The assignment of reads — after having mapped them to genomic locations — is not straightforward. The Flux Capacitor follows a conservative annotation assignment,i.e., reads are assigned uniquely to genomic regions („segments” or ,,junctions). These regions are defined given the exon-intron structure of each locus, an example is shown in Fig.1.

read_location4
Fig.1: An example locus with two transcripts $\textrm{I}$ and $\textrm{II}$ (names to the left) that overlap in segments of their exons (green boxes denoted by letters A through E, indices indicate segments of overlapping exons). The Flux Capacitor distinguishes further 5 non-exonic areas. 19 sequencing reads (arrows with heart labels) have been mapped in the arrea of the locus as shown.

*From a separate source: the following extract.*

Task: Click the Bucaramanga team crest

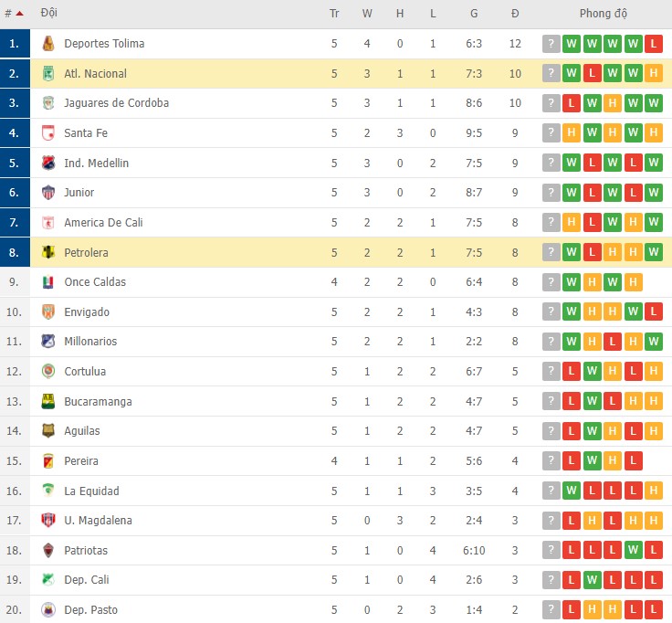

The locus sketched in Fig.1 consists of 8 exons that cluster in 8 segments (A1, A2,$\ldots$,E) separated by 5 non-exonic regions, i.e., the 5'proximal area (F), 3 introns (G,H,J), and 3'proximal (K). Additionally, there exist junctions between all adjacent segments (e.g., FA1, A1A2, etc. $\ldots$), or between non-adjacent segments that are spliced together (so-called splice-junctions, for instance A2B1). Reads are assigned to the region they completely fall into.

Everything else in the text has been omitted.